Abstract

Objective The aim of this study was to compare emergency department (ED) key performance indicators for patients presenting with low back pain and seen by an advanced musculoskeletal physiotherapist (AMP) with those seen by other non-AMP clinicians (ED doctors and nurse practitioners). Methods A retrospective audit (October 2012-September 2013) was performed of data from three metropolitan public hospital EDs to compare patients with low back pain seen by AMP and non-AMP clinicians. Outcome measures included ED length of stay, ED wait time, admission rates and re-presentation to the ED. Results One thousand and eighty-nine patients with low back pain were seen during AMP service hours (360 in the AMP group, 729 in the non-AMP group). Patients seen by the AMP had a significantly shorter ED wait time (median 13 vs 32min; P<0.001) and ED length of stay (median 141 vs 175min; P<0.001). Significantly fewer patients seen by the AMP were admitted (P<0.001), and this difference remained after accounting for the difference in triage code between the groups.

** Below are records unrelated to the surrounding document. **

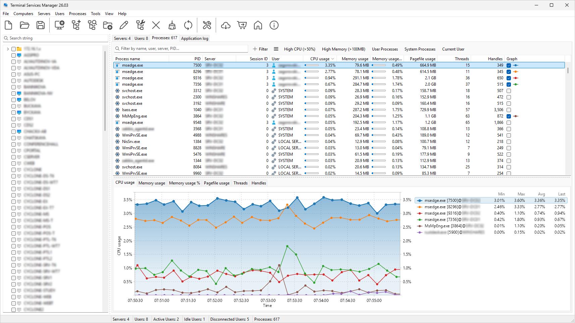Open settings with wrench-screwdriver icon
This screenshot has height=323, width=575.
[207, 25]
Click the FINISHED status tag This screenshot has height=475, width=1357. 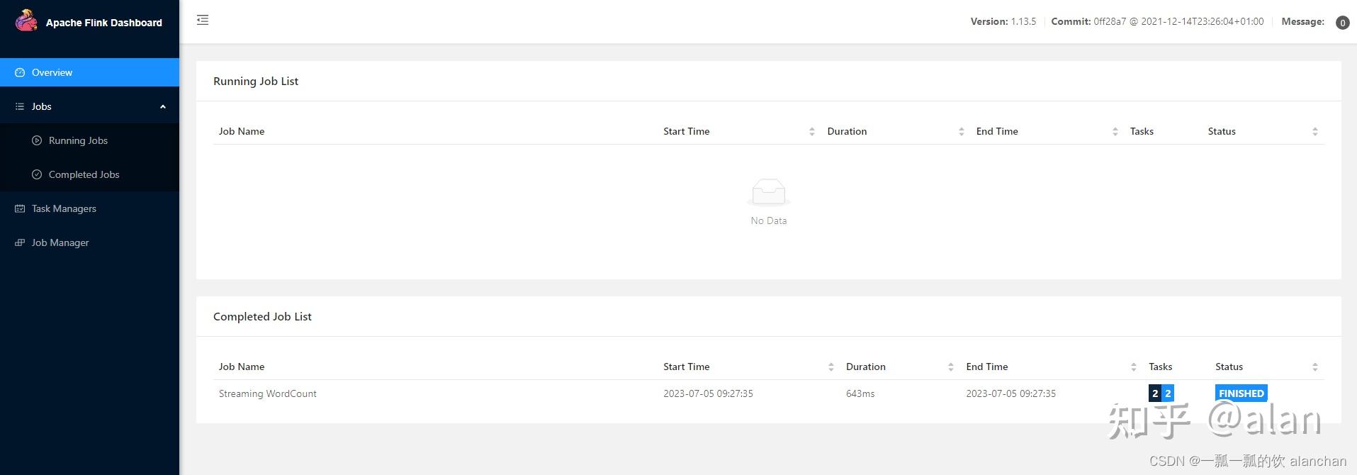pyautogui.click(x=1241, y=393)
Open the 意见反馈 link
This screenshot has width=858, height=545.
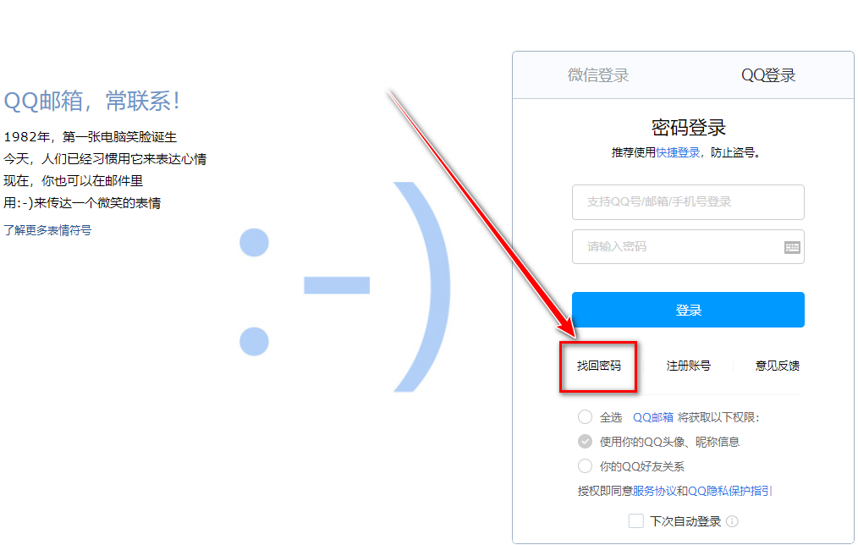pyautogui.click(x=778, y=366)
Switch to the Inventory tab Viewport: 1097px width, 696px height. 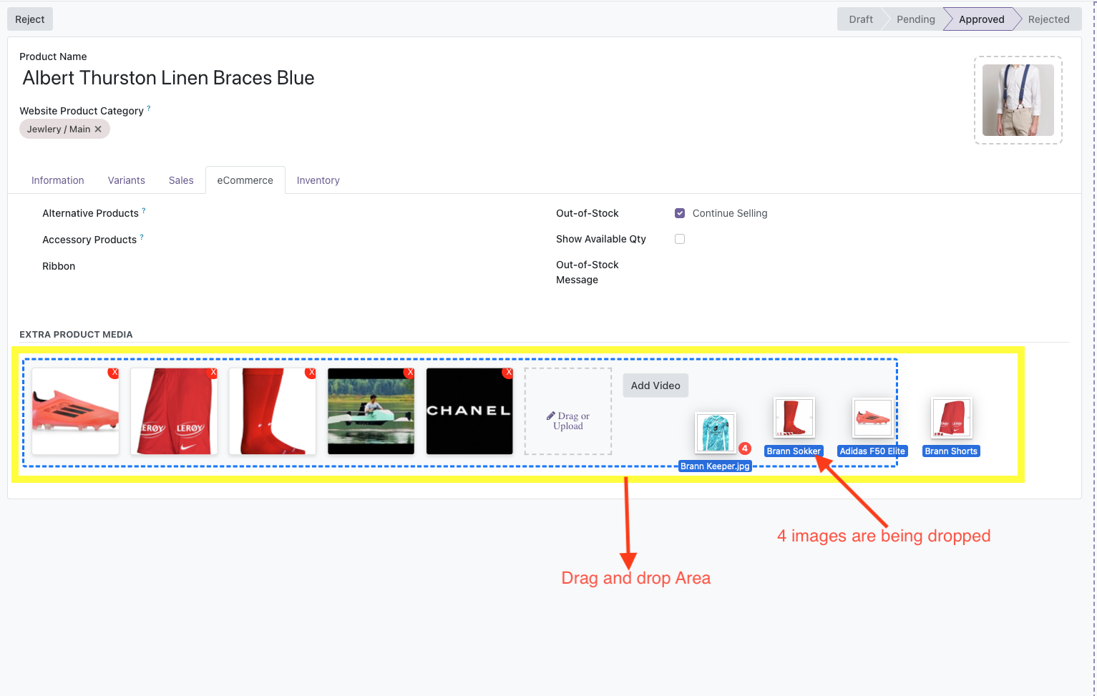[318, 180]
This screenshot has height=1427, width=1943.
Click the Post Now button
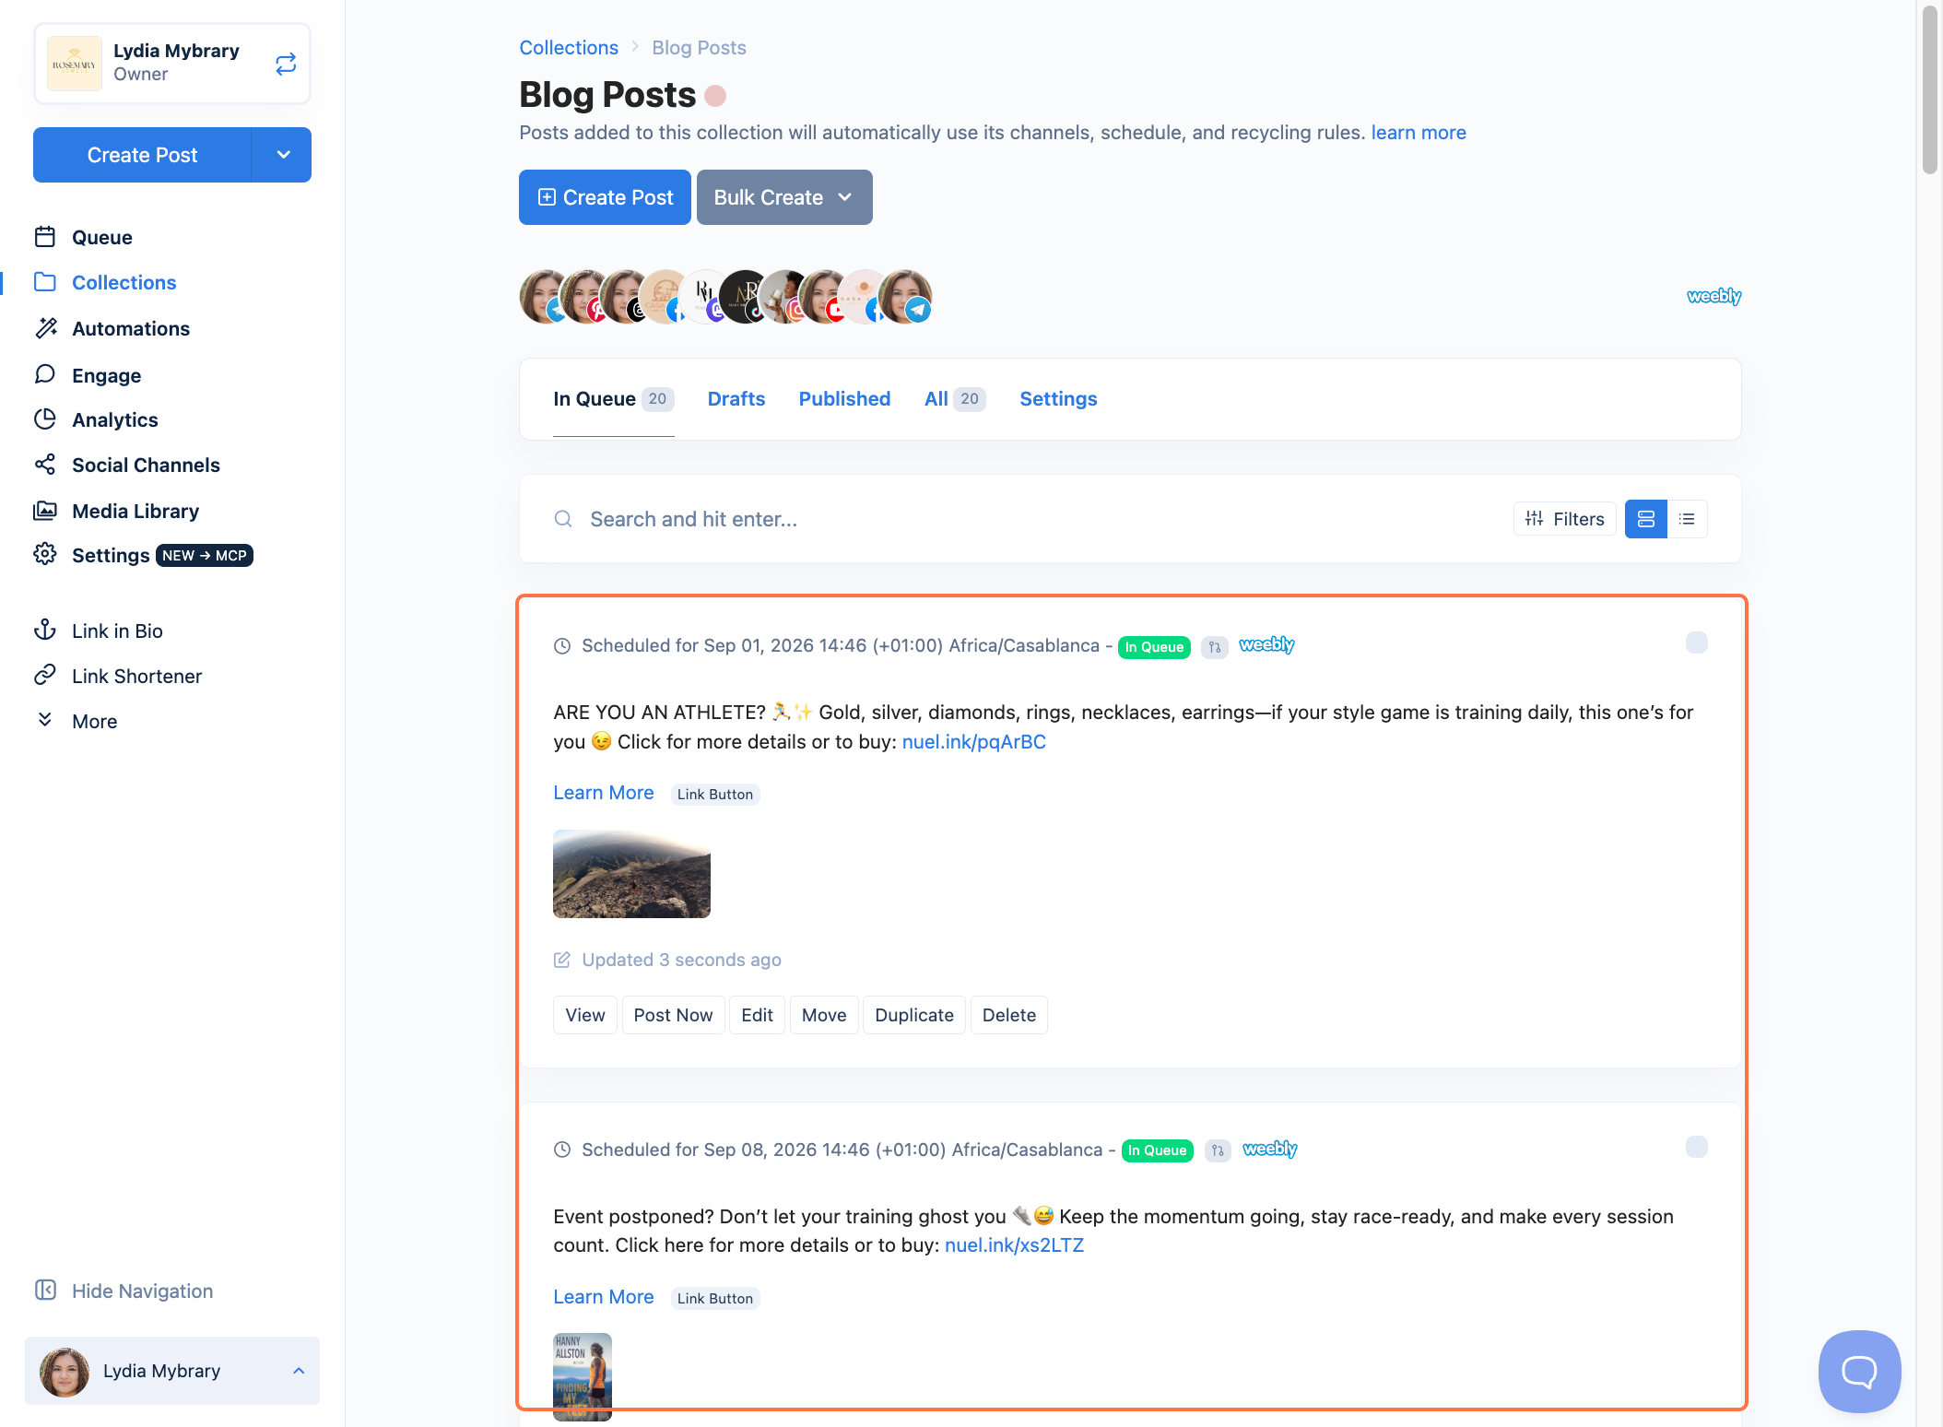[x=673, y=1015]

Conclusions Improved ED metrics were demonstrated in patients with low back pain when managed by an AMP compared with patients seen by doctors and nurse practitioners. What is known about the topic? There is a growing body of literature regarding the role of AMPs in the Australian healthcare system in providing clinical services for patients with musculoskeletal conditions, including settings such as the ED. AMPs have proven to be safe and cost-effective, achieving high patient satisfaction and improved patient outcomes. However, there is little to no information regarding their effect on ED metrics, such as ED length of stay, wait time and admission rates for patients presenting to the ED with low back pain. What does this paper add? This paper demonstrates improved ED metrics for patients presenting to the ED with low back pain when seen by an AMP compared with patients seen by doctors and nurse practitioners. The specific improved metrics for these patients were decreased admission rates, decreased ED length of stay and decreased wait time. What are the implications for clinicians? This paper provides evidence that the AMPs effectively discharge patients admitted to the ED in a timely manner, without evidence of increased readmissions, compared with their medical and nursing colleagues. Support for the role of the AMP within the ED setting is strengthened by these results.